In 2001 he took charge of Mossley in a player/manager role and then went on to have spells in charge of Woodley Sports and New Mills before joining Hyde as their reserve team manager.

==Playing career==
Pickering was born in Manchester and began his career with non-league Buxton before becoming a professional with Rotherham United. He spent five seasons at Millmoor making 111 appearances scoring twice helping the side gain promotion in 1991–92. He earned a move to Premier League side Coventry City in October 1993 and was a regular for two seasons at Highfield Road making 75 appearances. He joined Stoke City in August 1996 and became the regular right back for the Potters making 45 appearances in 1996–97. In 1997–98 he was an ever-present playing in all of the club's 48 fixtures as Stoke suffered relegation.

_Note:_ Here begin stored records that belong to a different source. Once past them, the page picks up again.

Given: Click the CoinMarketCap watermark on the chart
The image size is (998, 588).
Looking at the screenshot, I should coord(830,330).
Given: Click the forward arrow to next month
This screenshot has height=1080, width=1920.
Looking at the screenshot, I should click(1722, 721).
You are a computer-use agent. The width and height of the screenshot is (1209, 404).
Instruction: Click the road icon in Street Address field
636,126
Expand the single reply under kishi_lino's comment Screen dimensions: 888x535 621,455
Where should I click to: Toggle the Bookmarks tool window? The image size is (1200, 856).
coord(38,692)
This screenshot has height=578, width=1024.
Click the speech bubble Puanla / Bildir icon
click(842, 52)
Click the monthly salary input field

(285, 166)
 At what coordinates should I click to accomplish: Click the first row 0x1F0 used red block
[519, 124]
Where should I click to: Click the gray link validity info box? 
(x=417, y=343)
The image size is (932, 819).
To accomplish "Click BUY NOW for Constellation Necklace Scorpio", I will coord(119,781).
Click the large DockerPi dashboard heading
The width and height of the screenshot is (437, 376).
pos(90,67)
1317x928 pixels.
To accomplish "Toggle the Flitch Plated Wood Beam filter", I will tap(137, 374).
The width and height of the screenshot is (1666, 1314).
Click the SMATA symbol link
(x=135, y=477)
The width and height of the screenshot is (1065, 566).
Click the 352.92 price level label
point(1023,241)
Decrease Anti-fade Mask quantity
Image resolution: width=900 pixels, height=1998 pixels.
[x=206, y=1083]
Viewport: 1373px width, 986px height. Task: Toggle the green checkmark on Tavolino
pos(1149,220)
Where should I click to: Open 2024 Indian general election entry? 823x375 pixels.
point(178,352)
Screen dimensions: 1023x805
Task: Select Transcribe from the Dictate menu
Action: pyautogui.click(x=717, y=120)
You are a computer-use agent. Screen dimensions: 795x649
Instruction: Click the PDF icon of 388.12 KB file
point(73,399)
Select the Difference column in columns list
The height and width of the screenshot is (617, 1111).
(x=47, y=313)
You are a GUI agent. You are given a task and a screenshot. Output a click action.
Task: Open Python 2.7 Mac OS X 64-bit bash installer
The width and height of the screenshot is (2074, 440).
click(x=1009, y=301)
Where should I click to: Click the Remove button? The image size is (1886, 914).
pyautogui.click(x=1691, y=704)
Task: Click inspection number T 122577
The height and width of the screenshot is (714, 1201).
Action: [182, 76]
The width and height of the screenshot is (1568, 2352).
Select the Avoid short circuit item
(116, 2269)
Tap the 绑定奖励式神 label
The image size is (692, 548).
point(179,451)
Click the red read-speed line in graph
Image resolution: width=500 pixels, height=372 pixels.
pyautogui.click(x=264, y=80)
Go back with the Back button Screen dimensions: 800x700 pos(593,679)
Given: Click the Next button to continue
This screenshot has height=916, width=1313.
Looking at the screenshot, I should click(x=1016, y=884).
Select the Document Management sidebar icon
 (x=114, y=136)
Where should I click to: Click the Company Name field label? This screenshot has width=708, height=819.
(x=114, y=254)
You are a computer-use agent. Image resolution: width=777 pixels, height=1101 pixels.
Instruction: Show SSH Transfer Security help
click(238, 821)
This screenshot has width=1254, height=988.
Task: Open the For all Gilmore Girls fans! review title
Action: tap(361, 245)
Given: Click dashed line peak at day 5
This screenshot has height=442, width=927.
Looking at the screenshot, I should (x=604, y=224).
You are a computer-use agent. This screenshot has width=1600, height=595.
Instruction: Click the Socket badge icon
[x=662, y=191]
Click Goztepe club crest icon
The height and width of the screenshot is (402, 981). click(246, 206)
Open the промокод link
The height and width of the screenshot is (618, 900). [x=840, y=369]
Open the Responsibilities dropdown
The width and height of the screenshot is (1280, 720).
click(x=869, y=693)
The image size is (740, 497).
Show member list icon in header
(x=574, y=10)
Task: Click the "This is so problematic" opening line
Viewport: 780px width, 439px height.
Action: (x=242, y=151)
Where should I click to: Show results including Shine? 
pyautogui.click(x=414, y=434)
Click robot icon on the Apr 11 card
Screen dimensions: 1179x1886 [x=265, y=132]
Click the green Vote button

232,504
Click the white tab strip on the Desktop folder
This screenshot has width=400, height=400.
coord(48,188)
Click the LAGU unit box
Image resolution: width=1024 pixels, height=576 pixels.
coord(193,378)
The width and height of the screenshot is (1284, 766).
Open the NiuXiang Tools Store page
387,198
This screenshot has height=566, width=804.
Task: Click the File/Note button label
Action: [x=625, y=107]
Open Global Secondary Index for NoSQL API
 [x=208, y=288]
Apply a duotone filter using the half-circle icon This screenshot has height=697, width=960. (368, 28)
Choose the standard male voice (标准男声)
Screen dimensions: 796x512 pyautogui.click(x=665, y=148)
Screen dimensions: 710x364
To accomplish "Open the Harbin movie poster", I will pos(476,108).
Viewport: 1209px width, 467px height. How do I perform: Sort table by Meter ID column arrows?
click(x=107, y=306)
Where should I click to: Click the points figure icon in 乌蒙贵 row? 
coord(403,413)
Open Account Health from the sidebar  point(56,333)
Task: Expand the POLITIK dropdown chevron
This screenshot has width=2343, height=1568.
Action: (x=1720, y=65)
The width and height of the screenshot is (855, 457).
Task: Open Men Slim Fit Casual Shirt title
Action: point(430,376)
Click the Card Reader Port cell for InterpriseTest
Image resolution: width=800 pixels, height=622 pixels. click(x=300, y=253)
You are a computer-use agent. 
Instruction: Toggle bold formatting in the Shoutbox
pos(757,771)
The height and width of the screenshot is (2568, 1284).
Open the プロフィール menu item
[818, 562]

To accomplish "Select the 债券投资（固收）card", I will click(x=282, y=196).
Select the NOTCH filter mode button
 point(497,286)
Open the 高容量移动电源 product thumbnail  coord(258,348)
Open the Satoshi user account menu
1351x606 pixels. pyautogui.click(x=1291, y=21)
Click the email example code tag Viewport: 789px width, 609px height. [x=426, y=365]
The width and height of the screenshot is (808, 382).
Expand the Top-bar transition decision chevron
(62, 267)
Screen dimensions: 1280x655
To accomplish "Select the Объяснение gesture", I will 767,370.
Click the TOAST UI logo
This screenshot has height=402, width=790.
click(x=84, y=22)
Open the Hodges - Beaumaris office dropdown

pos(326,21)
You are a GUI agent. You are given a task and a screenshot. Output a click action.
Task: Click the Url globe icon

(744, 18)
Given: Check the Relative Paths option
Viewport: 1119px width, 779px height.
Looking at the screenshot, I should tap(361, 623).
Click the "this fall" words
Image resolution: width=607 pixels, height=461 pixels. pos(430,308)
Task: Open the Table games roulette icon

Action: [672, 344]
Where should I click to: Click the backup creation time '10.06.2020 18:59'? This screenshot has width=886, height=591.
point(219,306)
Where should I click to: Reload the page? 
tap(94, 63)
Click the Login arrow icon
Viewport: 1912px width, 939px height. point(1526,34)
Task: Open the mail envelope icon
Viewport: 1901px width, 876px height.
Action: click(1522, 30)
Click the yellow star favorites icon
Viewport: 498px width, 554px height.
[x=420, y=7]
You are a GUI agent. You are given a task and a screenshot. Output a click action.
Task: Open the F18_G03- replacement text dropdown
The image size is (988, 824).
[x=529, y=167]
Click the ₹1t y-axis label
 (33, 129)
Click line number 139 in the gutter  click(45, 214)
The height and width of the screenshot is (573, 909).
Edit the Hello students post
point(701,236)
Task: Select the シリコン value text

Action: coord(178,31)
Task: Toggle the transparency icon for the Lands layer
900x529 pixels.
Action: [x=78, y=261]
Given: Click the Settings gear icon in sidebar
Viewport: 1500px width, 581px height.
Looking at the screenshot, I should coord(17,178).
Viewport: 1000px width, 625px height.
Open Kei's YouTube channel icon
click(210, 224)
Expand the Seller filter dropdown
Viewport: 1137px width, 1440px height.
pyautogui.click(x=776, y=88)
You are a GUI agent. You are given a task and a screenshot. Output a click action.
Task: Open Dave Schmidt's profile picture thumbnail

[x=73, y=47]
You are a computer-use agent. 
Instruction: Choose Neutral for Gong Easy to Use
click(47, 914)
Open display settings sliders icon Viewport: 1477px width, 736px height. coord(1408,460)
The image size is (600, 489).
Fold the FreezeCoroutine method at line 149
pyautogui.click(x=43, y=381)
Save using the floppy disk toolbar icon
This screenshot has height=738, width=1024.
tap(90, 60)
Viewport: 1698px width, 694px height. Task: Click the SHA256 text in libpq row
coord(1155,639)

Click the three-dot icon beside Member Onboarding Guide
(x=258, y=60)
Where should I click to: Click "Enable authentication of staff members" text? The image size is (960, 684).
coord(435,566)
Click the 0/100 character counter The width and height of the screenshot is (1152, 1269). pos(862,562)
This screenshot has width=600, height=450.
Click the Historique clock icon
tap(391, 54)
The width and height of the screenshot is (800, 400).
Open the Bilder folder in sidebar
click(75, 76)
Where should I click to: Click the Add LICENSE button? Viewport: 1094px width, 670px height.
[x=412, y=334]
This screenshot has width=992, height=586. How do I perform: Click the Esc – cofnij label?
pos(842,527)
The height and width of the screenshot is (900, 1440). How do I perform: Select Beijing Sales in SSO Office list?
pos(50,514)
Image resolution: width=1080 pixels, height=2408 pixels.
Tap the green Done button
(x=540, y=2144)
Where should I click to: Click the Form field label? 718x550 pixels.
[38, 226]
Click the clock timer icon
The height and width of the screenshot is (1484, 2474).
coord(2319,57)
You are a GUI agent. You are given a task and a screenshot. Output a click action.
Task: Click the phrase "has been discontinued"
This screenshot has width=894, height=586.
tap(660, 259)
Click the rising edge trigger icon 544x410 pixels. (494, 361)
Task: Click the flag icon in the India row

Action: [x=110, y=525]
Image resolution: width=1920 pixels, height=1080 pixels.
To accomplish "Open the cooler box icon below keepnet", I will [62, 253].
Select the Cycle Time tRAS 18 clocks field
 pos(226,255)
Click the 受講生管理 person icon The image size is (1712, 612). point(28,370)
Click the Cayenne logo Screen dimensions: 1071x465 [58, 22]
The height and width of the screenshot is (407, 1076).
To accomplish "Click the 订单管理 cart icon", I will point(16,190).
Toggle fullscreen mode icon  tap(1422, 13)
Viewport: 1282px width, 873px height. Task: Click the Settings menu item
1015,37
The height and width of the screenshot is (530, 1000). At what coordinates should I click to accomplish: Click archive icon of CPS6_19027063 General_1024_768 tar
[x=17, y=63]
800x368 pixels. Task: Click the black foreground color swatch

Pickering did score his only goal for Stoke in a 2–1 victory over Portsmouth on 11 April 1998. New Stoke manager Brian Little deemed him to surplus to requirements at the start of the 1998–99 campaign and he joined Burnley.

After a season at Turf Moor Pickering went on to play for Altrincham, Chesterfield and made seven appearances for Chester City. He then dropped into non-league football with Hyde United, Gainsborough Trinity and Mossley.

==Managerial career==
From November 2001 to July 2003 Pickering was the manager of Mossley. A month after leaving he became assistant manager of Woodley Sports, becoming their manager in 2005. He left in February 2007.

He began a second spell as manager of Woodley Sports in May 2008 but left for a second time in December 2008. On 24 March 2010, Pickering took over as manager at New Mills, initially as caretaker until the end of the season.

Pickering remained at New Mills until October 2012, when he and the club parted company by mutual consent.

In September 2013, Pickering joined Hyde as their reserve team manager.

==Career statistics==
Source:

| Club | Season | League |  |  | FA Cup |  | League Cup |  | Other^{[A]} |  | Total |  |
| Division | Apps | Goals | Apps | Goals | Apps | Goals | Apps | Goals | Apps | Goals |
| Rotherham United | 1989–90 | Third Division | 10 | 0 | 0 | 0 | 0 | 0 | 0 | 0 | 10 | 0 |
| 1990–91 | Third Division | 1 | 0 | 1 | 0 | 1 | 0 | 1 | 0 | 4 | 0 |
| 1991–92 | Fourth Division | 27 | 0 | 3 | 0 | 1 | 0 | 2 | 0 | 33 | 0 |
| 1992–93 | Second Division | 38 | 1 | 5 | 0 | 2 | 0 | 3 | 0 | 48 | 1 |
| 1993–94 | Second Division | 12 | 1 | 0 | 0 | 3 | 0 | 1 | 0 | 16 | 1 |
| Total |  | 88 | 2 | 9 | 0 | 7 | 0 | 7 | 0 | 111 | 2 |
| Coventry City | 1993–94 | Premier League | 4 | 0 | 0 | 0 | 0 | 0 | 0 | 0 | 4 | 0 |
| 1994–95 | Premier League | 31 | 0 | 2 | 0 | 3 | 0 | 0 | 0 | 36 | 0 |
| 1995–96 | Premier League | 30 | 0 | 2 | 1 | 3 | 0 | 0 | 0 | 35 | 1 |
| Total |  | 65 | 0 | 4 | 1 | 6 | 0 | 0 | 0 | 75 | 1 |
| Stoke City | 1996–97 | First Division | 40 | 0 | 1 | 0 | 4 | 0 | 0 | 0 | 45 | 0 |
| 1997–98 | First Division | 42 | 1 | 1 | 0 | 5 | 0 | 0 | 0 | 48 | 1 |
| 1998–99 | Second Division | 1 | 0 | 0 | 0 | 1 | 0 | 0 | 0 | 2 | 0 |
| Total |  | 83 | 1 | 2 | 0 | 10 | 0 | 0 | 0 | 95 | 1 |
| Burnley | 1998–99 | Second Division | 21 | 1 | 0 | 0 | 0 | 0 | 0 | 0 | 21 | 1 |
| Chester City | 1998–99 | Third Division | 7 | 1 | 0 | 0 | 0 | 0 | 0 | 0 | 7 | 1 |
| Career Total |  |  | 264 | 5 | 15 | 1 | 23 | 0 | 7 | 0 | 309 | 6 |

A. The "Other" column constitutes appearances and goals in the Football League Trophy.